What’s Keeping IASB From Getting In Front of This?
It’s hard to say why IASB isn’t better in front of their story.
Two issues come to mind:
First, there’s no one technically at the helm. The executive director, who is involved in the dustup, is on leave. But surely a board member could step up.
Second, it may not be in the DNA of the organization to get in front of the story. This is not uncommon, as Gene Grabowski noted in his OTM interview: “[T]he corporate courage to [get in front of a story] has always been in short supply. When a crisis hits, typically what happens is corporate executives at the top huddle together and worry about the stock price, worry about their image, worry about production, worry about profits and losses.”
In sum, the same as IASB seems to be doing: Worrying about everything and thus saying nothing.

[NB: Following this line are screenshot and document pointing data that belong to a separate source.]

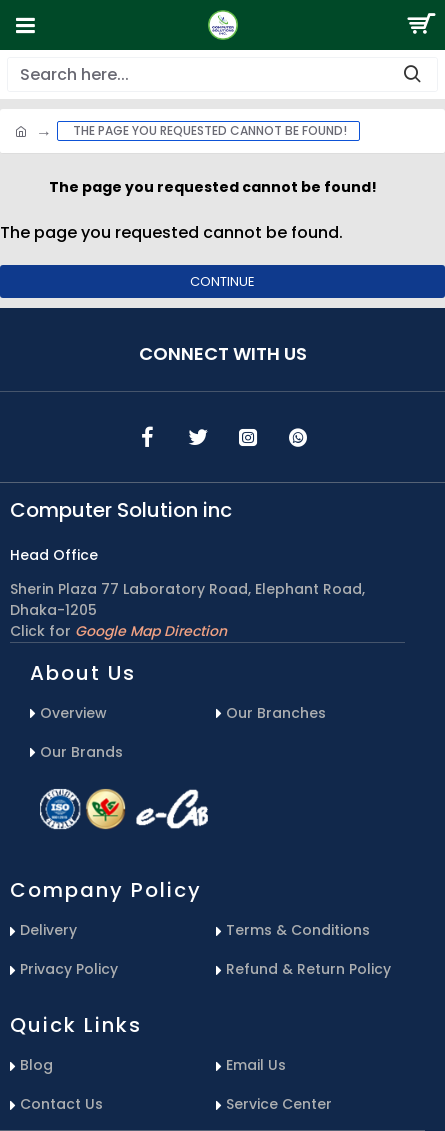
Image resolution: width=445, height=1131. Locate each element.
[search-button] (412, 74)
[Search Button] (420, 25)
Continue (222, 281)
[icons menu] (148, 437)
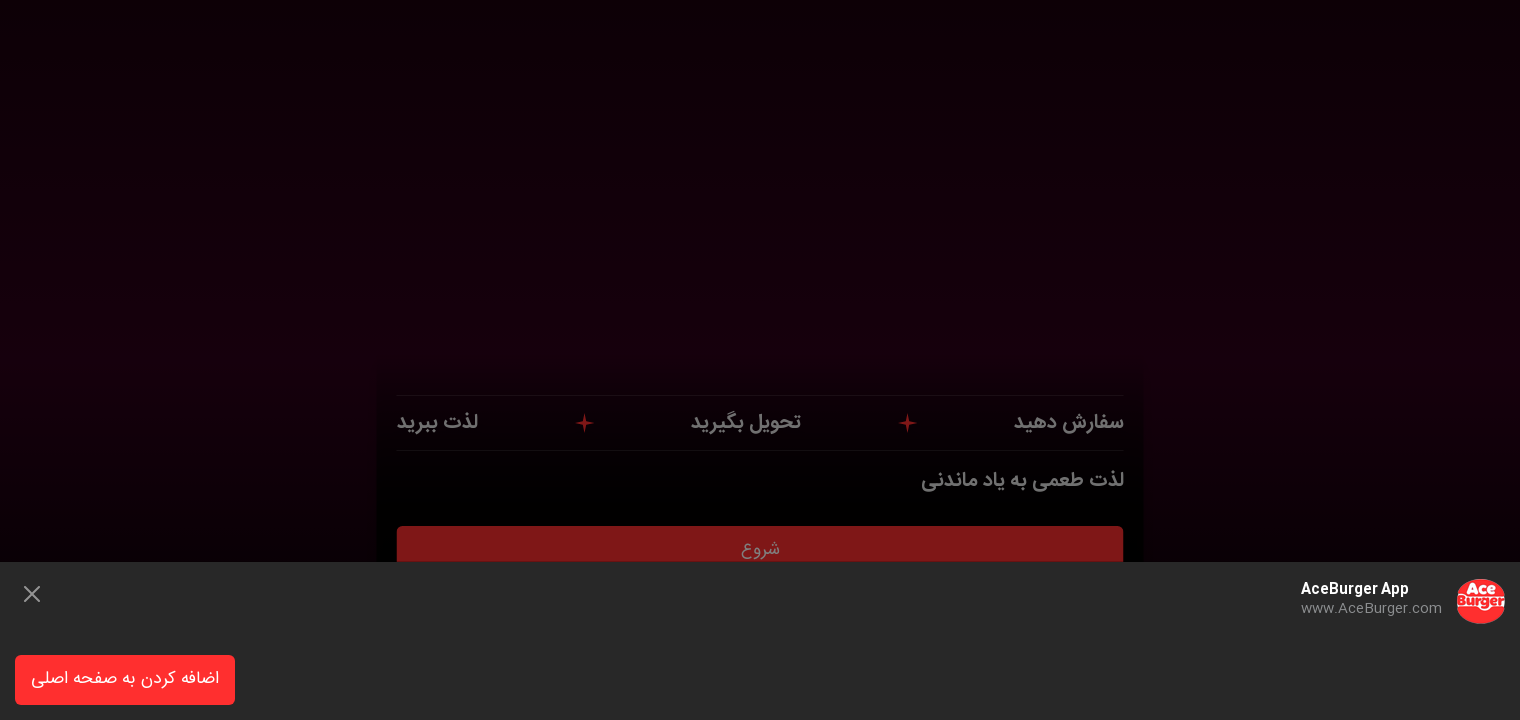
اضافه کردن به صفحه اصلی (125, 679)
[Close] (32, 594)
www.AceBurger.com (1371, 609)
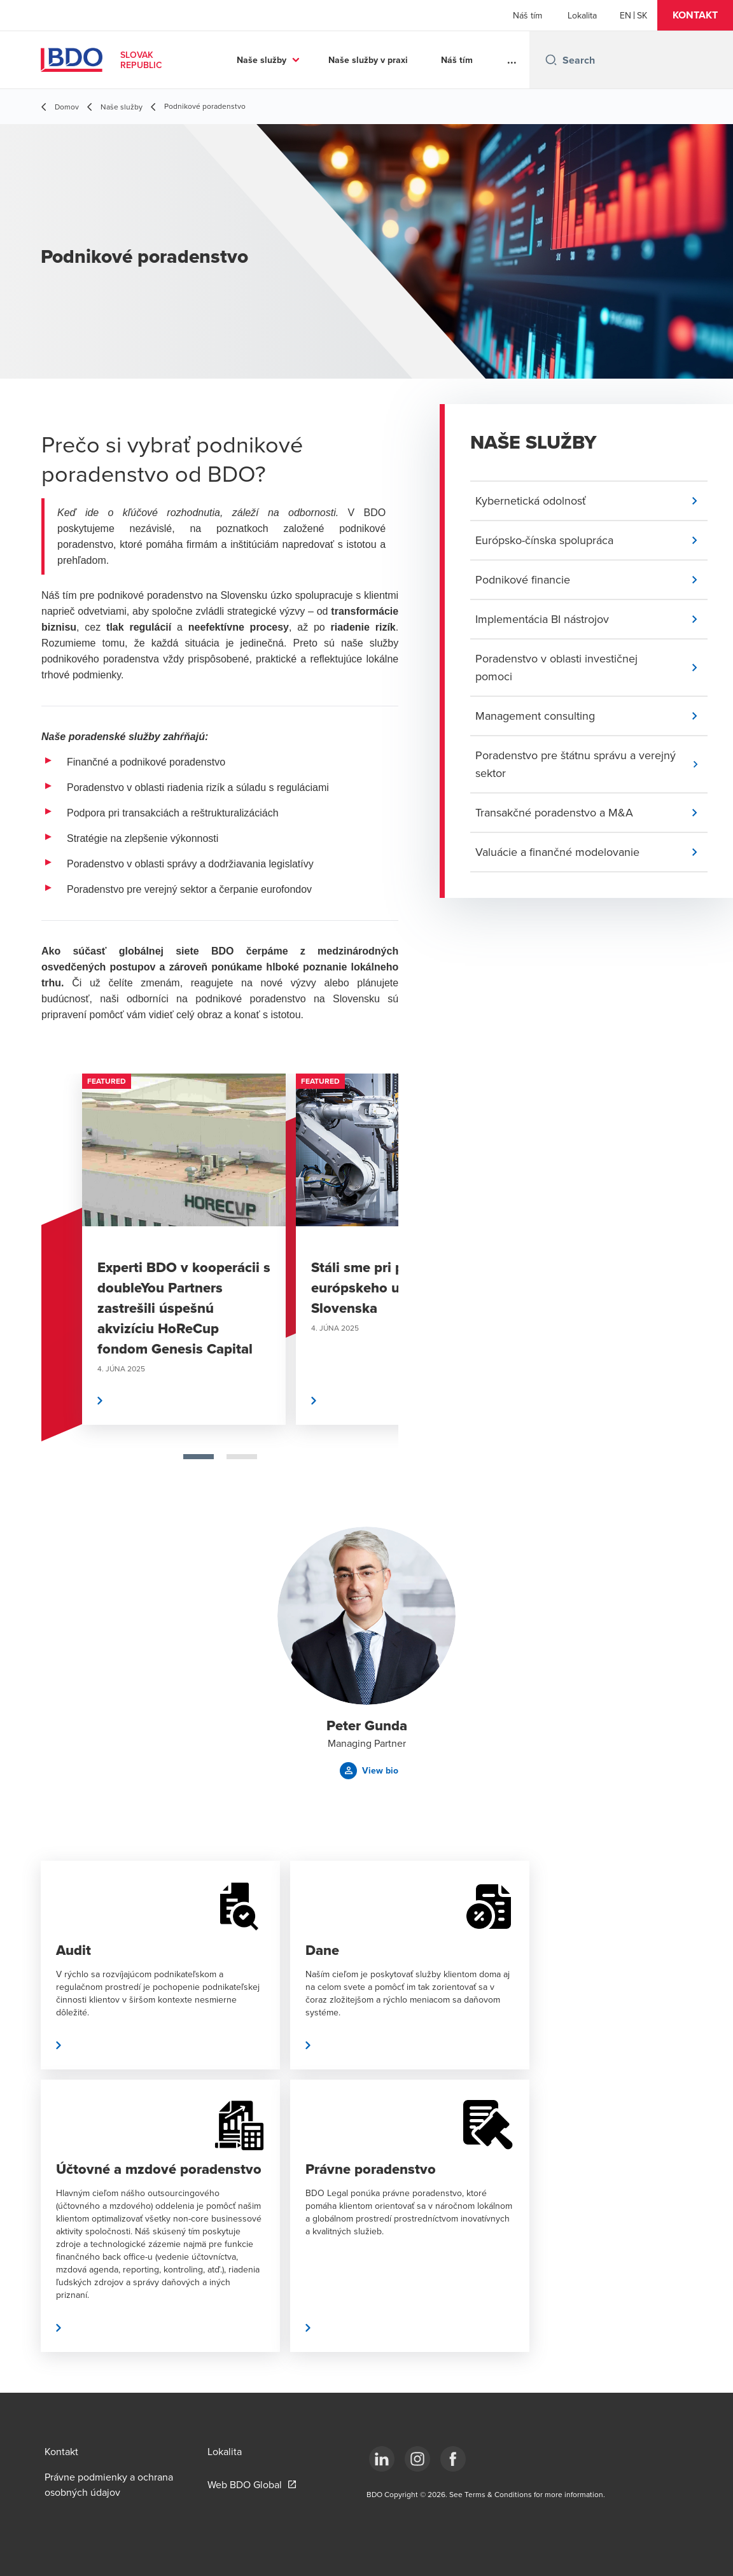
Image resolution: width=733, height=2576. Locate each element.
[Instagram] (417, 2459)
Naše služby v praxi (368, 59)
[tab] (198, 1456)
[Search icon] (551, 59)
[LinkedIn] (381, 2459)
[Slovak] (642, 15)
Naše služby (261, 59)
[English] (625, 15)
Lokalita (582, 15)
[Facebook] (453, 2459)
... (512, 60)
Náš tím (527, 15)
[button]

Let’s go, IASB. Your good work with school boards and on student achievement has been lost in the discussion. Hopefully you can take a page from other groups who have weathered difficult public relations crises and begin to own a bigger portion of the unfolding narrative.
[Akio Toyoda AP Photo/Itsuo Inouye]


Jim Twetten
Mar 22nd, 2010
Perhaps a key difference here is that in the crises you mention, none of them lost their leader. In the case of the IASB, the person that would naturally lead a public relations charge has, herself, been told not to return to the office (and at least from publicly available information, that seems very appropriate). So what it seems to expose is both a) weak board leadership that has yet to step up; and b) an unprepared interim executive director. In both cases, I’m guessing they’ve been advised to “lawyer up” in the face of potential litigation. But I agree that such legal advise doesn’t stop someone from stepping up and saying, “I’m going to get to the bottom of this and I’m going to fix it.”